*por Chico D`Angelo
Aparente descaso com a Copa é saudável: o pouco entusiasmo é a prova de que o futebol está longe de ser uma diversão alienante
A proximidade da Copa do Mundo levanta uma série de questões sobre as relações entre o esporte e a política. Há quem defenda a ideia de que futebol e política não se misturam; como se um jogo extremamente popular pudesse não ser político. A rigor, políticos são todos os atos das mulheres e dos homens em sociedade.
A Copa de 1934, realizada na Itália fascista e utilizada por Benito Mussolini para fazer a propaganda de seu governo, não é um exemplo isolado. Outros torneios mundiais foram profundamente marcados pela politização do certamente.
Podemos lembrar, por exemplo, da intensa propaganda que a ditadura militar brasileira fez do triunfo da seleção na Copa do Mundo de 1970, vinculando o título do Brasil ao “milagre econômico” dos sombrios tempos do presidente Médici. A Copa de 1978, realizada na Argentina durante a sangrenta ditadura militar no país vizinho, é outra em que essa relação ficou bastante evidenciada.
Diversos observadores e analistas têm apontado a pouca mobilização popular que até agora se verifica no Brasil em relação ao certame de 2018. A tradição das ruas pintadas, das pessoas vestidas de verde e amarelo, do sucesso das músicas compostas para apoiar a seleção no Mundial, parece estar ausente nos dias atuais.

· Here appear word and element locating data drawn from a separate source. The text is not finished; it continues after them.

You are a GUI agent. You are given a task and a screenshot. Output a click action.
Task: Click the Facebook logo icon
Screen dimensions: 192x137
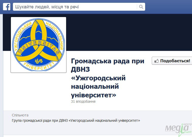(7, 7)
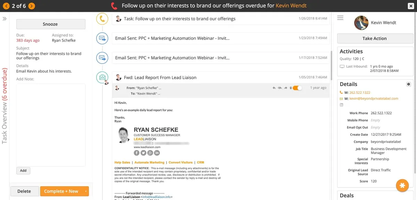Click the reply icon on the email
Screen dimensions: 417x200
pos(274,88)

Há quem aponte esse aparente desinteresse como resultado da profunda crise em que o país está mergulhado, sobretudo após o golpe que colocou Michel Temer no poder. Há quem ressalte que a maioria esmagadora dos convocados para a seleção atua na Europa, o que diminui o vínculo entre os atletas e a torcida. Há ainda quem veja no desanimo atual um reflexo da traumática derrota para a Alemanha em 2014.

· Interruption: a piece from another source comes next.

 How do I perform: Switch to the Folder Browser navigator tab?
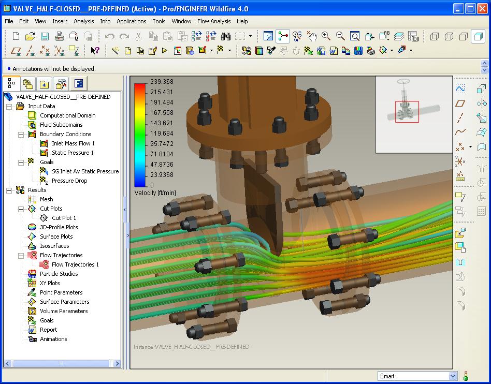pyautogui.click(x=28, y=83)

Considero saudável esse aparente descaso com a Copa do Mundo e aposto que, na hora dos jogos, a torcida pela seleção brasileira vai ser intensa e apaixonada como sempre foi. O pouco entusiasmo é a prova de que o futebol está longe de ser uma diversão alienante da política do pão e circo. Não foi o uso espúrio do triunfo da seleção em 1970 que sustentou a ditadura militar. Foram os tanques de guerra e a repressão brutal, como ressaltou João Saldanha, o técnico que comandou o time nas eliminatórias para a Copa e foi afastado pouco antes do Mundial.
É possível assistir à Copa, torcer pela seleção, se integrar apaixonadamente ao jogo, sem esquecer-se da luta contra a crise, o desgaste das instituições, o desmonte do patrimônio público brasileiro, as ameaças aos direitos dos trabalhadores, o descalabro do desabastecimento que assombrou o país, o abandono de um projeto soberano de nação, as escusas transações que envolveram recentemente a própria CBF.

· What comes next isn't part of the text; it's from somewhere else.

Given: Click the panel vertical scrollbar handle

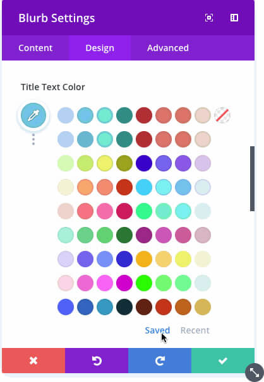Looking at the screenshot, I should click(252, 178).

O amor pelo futebol é um patrimônio do povo brasileiro. Não façamos dele um sentimento alienante, a serviço de um nacionalismo despolitizado, socialmente descompromissado com as difíceis tarefas que o Brasil tem pela frente no campo dos direitos sociais, da economia, da cultura e do exercício da democracia.
Torcer, festejar, vibrar, lutar, protestar, se organizar, ir às ruas para comemorar o gol e ir às ruas para reivindicar direitos sociais não podem ser tarefas excludentes. A festa não nos exime da responsabilidade com o Brasil em um momento tão difícil. A responsabilidade com o país não tira, por outro lado, o nosso direito de celebrar a vida entre gols, derrotas e conquistas da seleção canarinho.
Estaremos na torcida e na luta, pelo hexa e por um país melhor.